WHAT TO WORK ON =>
a: Rewrite the part of the Tory Gavito biography that begins at the words "American activist and" and ends after "Project Research Center.", swapping "activist" for "organizer" throughout.
b: Carry on the Tory Gavito biography from the point where its text stops.

PASSAGE FOR REVIEW =>
= Tory Gavito =

American activist and attorney

Victoria "Tory" Gavito is an American activist. As an attorney, Gavito has represented unions, immigrant and migrant workers, and individuals regarding a variety of labor law, wage payment and employment discrimination matters.

Gavito is the co-founder and president of Way to Win, the founding executive director of the Texas Future Project, and founder of the Texas Future Project Research Center.

== Career ==
Gavito received a BA in political science and Spanish from St. Olaf College in 2000. She graduated from St. Mary's University School of Law in 2004.

From 2004 to 2006, Gavito received the New Voice Fellowship and the Yale Initiative for Public Interest Law Grant to work as a Staff Attorney at the Central Texas Immigrant Workers’ Rights Center, a wage claim project affiliated with the Austin, Texas Equal Justice Center. There she supervised law students in the Transnational Workers’ Rights Clinic at the University of Texas School of Law, and led a wage-claim litigation project for low-wage immigrant workers in contract and labor disputes. The project resulted in the creation of the Austin, Texas Workers’ Defense Project (WDP), a membership organization for low-wage workers.

Saved data entries
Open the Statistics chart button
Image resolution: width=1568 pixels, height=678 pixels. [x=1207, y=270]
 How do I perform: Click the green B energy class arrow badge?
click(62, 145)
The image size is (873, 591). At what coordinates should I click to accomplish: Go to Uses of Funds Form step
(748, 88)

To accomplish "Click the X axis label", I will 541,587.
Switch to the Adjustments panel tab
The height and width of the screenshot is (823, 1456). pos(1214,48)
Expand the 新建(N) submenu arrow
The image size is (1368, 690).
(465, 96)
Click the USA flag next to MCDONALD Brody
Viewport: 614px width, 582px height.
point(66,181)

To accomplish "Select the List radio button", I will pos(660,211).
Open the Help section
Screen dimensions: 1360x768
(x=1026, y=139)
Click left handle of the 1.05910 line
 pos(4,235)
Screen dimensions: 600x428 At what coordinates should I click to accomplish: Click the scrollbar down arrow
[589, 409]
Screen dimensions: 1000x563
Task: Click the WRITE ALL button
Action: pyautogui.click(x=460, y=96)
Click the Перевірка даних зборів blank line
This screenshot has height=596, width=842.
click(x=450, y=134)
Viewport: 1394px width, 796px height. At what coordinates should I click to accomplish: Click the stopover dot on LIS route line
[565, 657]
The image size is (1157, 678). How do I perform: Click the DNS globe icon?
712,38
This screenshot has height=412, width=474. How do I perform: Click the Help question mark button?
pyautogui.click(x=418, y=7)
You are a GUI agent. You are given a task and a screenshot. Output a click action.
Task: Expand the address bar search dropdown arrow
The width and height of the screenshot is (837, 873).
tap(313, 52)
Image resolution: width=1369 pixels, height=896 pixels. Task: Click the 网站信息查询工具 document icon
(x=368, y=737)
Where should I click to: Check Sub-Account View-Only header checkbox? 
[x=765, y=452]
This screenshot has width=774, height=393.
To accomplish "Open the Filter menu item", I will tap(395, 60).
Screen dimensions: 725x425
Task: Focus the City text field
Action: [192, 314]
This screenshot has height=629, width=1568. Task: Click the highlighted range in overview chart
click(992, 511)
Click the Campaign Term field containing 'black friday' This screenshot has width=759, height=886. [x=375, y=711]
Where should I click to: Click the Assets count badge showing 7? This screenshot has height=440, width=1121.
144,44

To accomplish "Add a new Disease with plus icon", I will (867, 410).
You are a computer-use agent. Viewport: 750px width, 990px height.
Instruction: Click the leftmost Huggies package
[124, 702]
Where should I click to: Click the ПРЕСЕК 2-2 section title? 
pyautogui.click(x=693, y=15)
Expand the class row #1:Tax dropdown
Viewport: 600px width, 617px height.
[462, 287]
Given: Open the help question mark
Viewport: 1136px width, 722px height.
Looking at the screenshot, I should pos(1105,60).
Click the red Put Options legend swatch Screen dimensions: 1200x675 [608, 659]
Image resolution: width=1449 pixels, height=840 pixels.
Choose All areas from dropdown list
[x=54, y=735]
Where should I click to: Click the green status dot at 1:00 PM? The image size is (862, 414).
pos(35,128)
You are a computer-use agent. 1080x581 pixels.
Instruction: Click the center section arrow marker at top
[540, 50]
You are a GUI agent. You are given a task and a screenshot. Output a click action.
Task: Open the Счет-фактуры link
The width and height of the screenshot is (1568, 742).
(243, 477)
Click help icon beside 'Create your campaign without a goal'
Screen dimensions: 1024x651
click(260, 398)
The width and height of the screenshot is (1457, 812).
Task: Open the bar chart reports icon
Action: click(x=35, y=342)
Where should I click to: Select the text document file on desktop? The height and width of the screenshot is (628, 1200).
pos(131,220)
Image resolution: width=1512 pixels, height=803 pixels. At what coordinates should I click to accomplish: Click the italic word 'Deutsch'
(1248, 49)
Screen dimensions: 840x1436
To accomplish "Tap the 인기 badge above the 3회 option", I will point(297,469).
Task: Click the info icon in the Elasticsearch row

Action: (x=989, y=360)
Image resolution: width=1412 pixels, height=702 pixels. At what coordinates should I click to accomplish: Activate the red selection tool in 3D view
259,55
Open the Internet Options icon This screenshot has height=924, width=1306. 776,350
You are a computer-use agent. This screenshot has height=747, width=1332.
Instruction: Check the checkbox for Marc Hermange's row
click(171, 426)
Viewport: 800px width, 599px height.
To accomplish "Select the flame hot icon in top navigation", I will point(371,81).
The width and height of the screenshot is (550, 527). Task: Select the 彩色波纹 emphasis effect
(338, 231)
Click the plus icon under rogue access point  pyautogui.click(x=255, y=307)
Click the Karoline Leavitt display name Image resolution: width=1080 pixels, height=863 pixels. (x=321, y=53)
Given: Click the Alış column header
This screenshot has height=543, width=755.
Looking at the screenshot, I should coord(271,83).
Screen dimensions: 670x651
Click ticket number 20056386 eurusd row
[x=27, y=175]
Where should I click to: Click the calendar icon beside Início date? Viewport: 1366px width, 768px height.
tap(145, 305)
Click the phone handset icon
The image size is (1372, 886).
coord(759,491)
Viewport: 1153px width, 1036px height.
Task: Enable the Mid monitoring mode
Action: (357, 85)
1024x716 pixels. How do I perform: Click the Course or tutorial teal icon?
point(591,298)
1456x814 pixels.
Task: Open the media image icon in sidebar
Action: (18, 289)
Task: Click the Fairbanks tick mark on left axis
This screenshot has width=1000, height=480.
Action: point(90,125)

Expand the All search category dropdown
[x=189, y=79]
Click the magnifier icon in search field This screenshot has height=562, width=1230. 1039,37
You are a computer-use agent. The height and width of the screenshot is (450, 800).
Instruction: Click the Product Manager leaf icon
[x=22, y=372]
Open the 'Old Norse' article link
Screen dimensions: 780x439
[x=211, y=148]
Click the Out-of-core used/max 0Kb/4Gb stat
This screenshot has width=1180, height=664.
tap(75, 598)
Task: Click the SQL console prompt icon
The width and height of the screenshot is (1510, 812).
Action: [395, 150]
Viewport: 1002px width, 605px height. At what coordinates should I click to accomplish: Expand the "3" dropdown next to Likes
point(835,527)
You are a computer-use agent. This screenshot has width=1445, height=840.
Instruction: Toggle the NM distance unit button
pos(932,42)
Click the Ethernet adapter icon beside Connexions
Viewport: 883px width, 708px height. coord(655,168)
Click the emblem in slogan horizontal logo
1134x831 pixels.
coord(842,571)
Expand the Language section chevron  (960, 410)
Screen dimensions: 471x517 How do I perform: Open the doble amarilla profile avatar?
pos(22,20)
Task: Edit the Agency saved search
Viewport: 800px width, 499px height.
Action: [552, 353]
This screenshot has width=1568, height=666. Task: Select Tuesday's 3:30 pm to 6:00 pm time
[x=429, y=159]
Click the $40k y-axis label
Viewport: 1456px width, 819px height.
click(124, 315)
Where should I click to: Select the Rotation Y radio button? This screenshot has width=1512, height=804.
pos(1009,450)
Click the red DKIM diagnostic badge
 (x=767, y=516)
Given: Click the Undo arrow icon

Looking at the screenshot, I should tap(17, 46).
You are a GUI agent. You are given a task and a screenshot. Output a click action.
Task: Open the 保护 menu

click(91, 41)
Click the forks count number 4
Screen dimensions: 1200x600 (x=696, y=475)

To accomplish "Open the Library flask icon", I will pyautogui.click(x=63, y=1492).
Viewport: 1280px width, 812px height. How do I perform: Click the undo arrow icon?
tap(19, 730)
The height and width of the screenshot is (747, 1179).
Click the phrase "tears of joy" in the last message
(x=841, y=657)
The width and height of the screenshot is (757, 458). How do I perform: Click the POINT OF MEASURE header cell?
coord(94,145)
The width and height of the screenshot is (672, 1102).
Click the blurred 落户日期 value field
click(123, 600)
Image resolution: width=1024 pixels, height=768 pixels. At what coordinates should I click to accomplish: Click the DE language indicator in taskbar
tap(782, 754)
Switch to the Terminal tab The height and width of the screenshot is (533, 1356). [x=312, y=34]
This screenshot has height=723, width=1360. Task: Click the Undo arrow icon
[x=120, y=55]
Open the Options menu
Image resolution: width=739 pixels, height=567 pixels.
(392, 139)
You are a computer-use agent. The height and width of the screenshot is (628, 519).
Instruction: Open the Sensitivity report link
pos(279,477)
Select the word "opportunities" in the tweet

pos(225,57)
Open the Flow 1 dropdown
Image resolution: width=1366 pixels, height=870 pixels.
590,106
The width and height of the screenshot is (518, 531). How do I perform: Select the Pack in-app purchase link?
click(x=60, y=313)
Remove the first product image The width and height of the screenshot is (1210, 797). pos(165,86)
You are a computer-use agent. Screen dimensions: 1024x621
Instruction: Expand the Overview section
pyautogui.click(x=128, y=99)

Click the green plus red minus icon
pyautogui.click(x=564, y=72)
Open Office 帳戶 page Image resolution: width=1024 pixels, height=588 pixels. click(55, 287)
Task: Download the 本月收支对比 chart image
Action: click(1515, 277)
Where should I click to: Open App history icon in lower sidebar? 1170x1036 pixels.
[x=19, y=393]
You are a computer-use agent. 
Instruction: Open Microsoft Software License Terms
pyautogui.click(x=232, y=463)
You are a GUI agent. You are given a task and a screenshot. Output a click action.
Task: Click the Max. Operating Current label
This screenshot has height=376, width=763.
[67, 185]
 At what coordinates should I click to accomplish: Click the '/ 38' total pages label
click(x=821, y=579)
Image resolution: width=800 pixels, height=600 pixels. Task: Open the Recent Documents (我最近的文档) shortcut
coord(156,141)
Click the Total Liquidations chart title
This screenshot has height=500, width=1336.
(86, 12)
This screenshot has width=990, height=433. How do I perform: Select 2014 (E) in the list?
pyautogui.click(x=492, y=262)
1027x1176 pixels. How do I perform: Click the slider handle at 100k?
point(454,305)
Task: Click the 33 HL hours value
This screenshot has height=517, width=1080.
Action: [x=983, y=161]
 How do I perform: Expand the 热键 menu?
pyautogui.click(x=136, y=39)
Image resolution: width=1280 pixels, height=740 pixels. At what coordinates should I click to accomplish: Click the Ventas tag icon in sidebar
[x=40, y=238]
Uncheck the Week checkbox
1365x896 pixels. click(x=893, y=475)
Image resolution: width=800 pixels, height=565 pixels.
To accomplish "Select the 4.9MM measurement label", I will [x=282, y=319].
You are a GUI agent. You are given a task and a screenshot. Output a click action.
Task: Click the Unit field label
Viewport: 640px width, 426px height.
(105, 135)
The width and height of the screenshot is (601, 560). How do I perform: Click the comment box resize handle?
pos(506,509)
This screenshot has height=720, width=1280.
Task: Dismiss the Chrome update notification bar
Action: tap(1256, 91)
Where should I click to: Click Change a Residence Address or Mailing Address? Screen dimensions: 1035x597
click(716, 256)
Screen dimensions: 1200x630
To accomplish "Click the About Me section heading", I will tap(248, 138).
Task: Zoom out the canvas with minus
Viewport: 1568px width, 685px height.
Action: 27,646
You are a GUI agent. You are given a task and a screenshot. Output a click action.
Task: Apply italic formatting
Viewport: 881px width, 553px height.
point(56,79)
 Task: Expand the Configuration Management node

TASK RESPONSES =>
a:
American organizer and attorney

Victoria "Tory" Gavito is an American organizer. As an attorney, Gavito has represented unions, immigrant and migrant workers, and individuals regarding a variety of labor law, wage payment and employment discrimination matters.

Gavito is the co-founder and president of Way to Win, the founding executive director of the Texas Future Project, and founder of the Texas Future Project Research Center.

b:
In 2018, Gavito co-founded Way to Win, and currently serves as its president. Way to Win is a progressive electoral organization that backs candidates.

Gavito is currently an advisory board member of the Center for Migrant Rights and the Workers Defense Project. Gavito is also on the board of the State Innovation Exchange-Action.

Gavito also served as a research assistant at the Immigration Human Rights Clinic at the Center for Legal and Social Justice at St. Mary's Law School, and as an AmeriCorps Volunteer with the American Friends Service Committee in Denver, Colorado.